▶ INSTRUCTIONS TO FOLLOW
Repeat exactly the lines below that lie between the line with "This screenshot has width=454, height=130." and the line with "Task: Select the サーバーログ node in the tree", counting both of those lines as part of the answer.

▶ Data extracted from a collection
BEGIN

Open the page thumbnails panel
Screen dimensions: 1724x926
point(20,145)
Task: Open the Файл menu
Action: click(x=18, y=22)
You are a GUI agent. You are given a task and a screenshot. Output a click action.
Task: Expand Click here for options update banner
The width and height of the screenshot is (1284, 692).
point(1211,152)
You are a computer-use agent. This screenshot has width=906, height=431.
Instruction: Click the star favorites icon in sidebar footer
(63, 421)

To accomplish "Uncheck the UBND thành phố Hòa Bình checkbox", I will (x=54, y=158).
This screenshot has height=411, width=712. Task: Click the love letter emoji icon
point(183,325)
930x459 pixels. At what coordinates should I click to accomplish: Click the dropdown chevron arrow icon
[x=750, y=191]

END
BEGIN

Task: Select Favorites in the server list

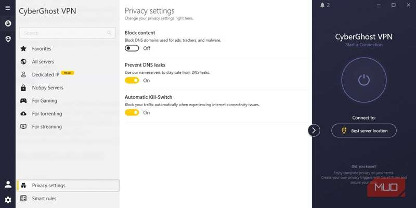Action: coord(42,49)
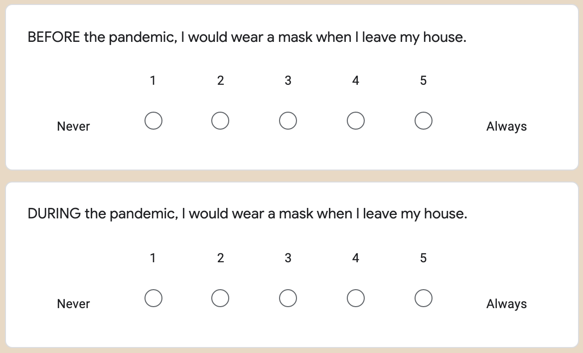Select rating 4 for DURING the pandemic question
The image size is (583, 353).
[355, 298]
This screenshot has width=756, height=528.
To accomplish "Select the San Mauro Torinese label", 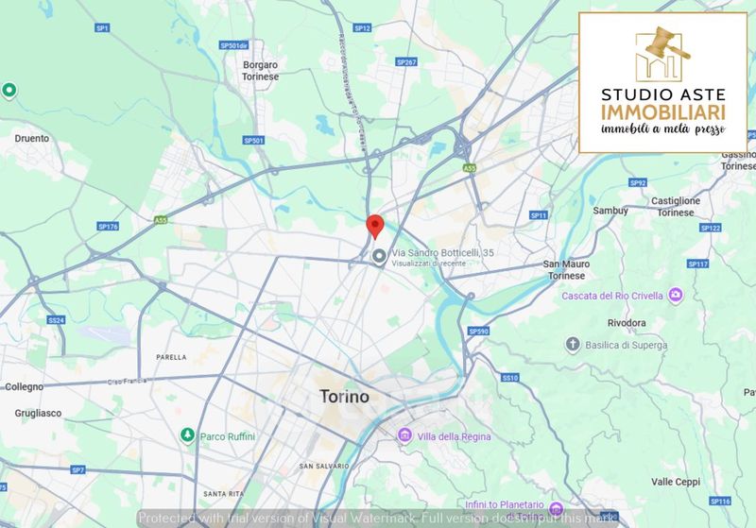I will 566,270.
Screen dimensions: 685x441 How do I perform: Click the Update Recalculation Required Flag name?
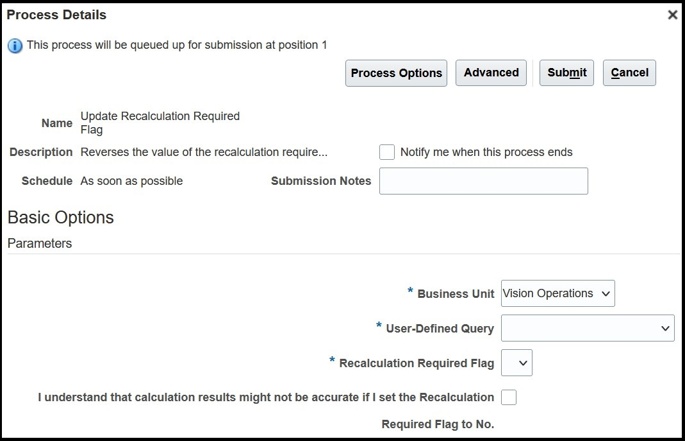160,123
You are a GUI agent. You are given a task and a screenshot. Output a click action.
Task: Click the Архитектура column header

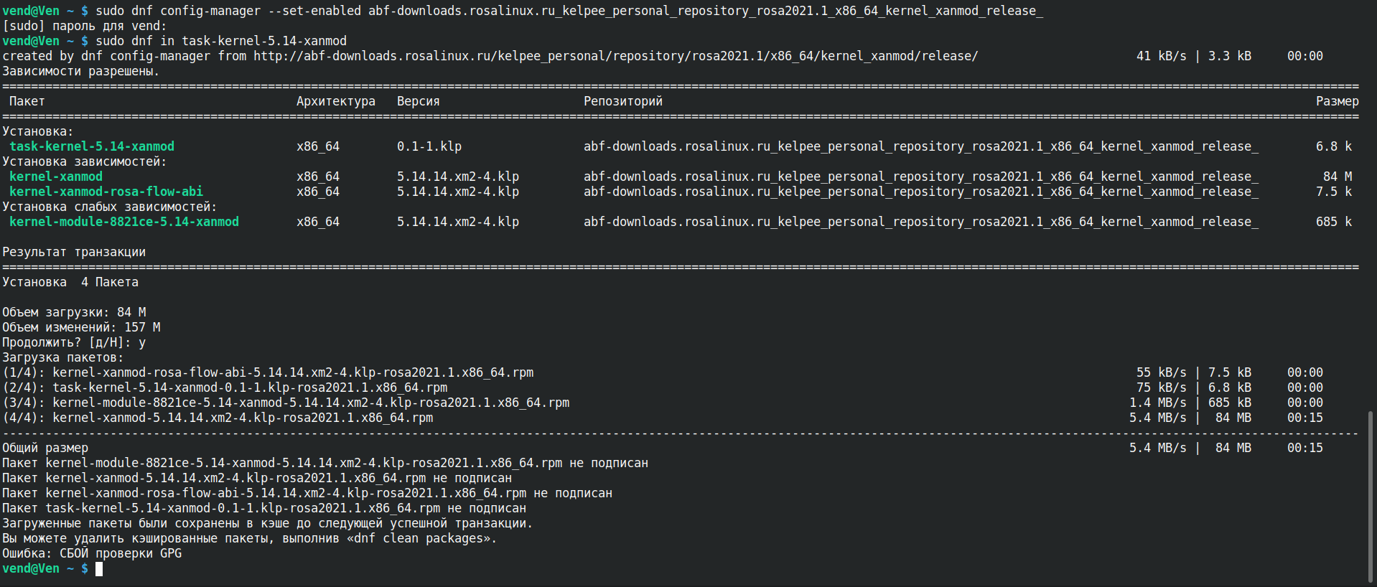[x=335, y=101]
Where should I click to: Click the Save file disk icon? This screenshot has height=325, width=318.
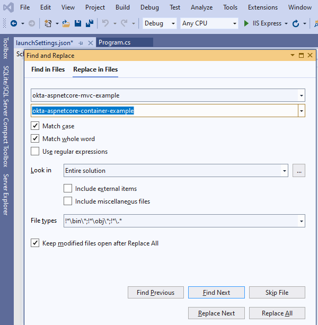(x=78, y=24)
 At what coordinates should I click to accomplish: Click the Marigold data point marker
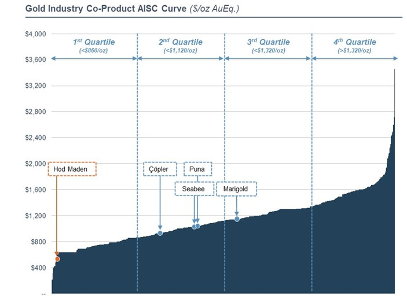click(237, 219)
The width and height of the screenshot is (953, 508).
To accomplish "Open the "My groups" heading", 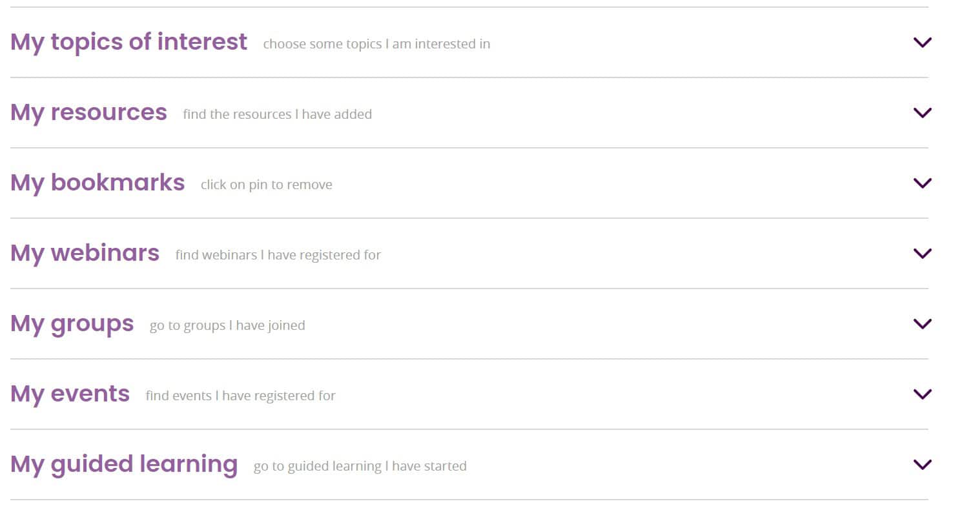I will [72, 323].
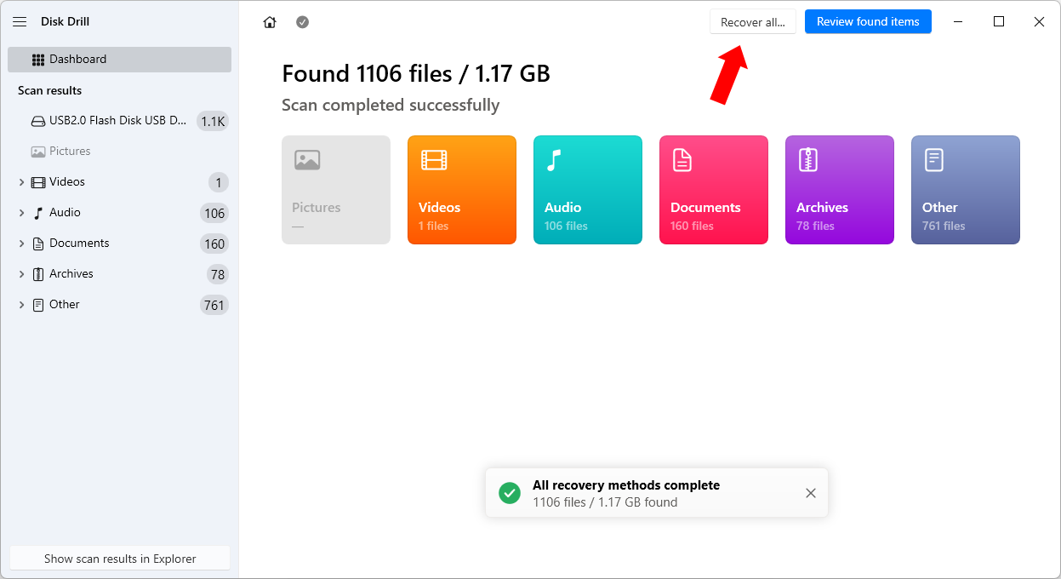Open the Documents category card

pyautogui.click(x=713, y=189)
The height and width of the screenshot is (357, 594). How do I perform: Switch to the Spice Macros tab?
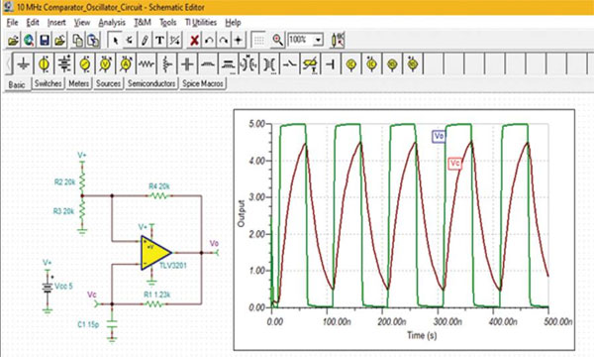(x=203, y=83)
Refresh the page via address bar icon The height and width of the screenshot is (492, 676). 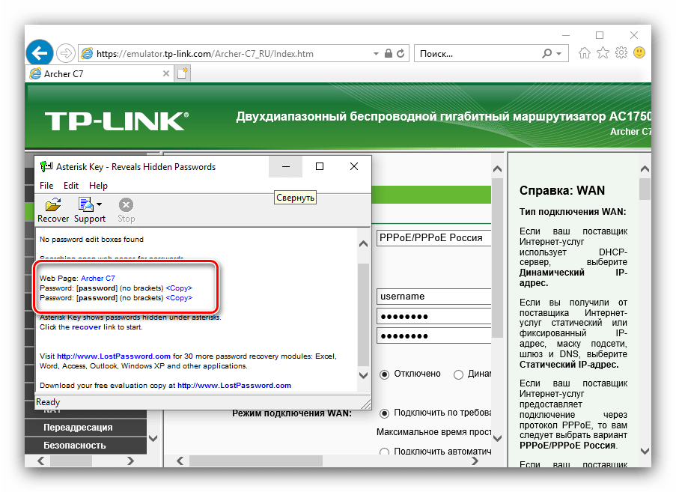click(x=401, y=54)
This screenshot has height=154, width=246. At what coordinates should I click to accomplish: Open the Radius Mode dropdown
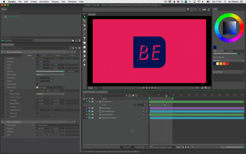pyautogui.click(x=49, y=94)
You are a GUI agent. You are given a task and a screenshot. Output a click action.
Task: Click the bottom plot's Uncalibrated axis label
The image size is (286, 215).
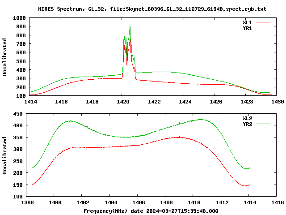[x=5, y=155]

END
BEGIN

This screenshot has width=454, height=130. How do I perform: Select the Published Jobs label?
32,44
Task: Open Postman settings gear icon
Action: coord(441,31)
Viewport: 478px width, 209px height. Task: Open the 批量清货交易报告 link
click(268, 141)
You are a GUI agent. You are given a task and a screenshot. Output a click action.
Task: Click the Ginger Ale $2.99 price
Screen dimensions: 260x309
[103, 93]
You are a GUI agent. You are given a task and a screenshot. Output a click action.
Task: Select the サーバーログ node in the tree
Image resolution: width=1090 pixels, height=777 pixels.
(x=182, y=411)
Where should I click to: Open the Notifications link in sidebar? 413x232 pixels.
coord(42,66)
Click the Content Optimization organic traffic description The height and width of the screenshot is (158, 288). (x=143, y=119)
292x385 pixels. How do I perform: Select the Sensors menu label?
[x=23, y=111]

END

▶ TASK SOLUTION
This screenshot has width=454, height=130. How do I perform: Select the Published Jobs label?
32,44
Task: Open Postman settings gear icon
Action: coord(441,31)
Viewport: 478px width, 209px height. Task: Open the 批量清货交易报告 link
click(268, 141)
You are a GUI agent. You are given a task and a screenshot. Output a click action.
Task: Click the Ginger Ale $2.99 price
Screen dimensions: 260x309
[103, 93]
You are a GUI agent. You are given a task and a screenshot. Output a click action.
Task: Select the サーバーログ node in the tree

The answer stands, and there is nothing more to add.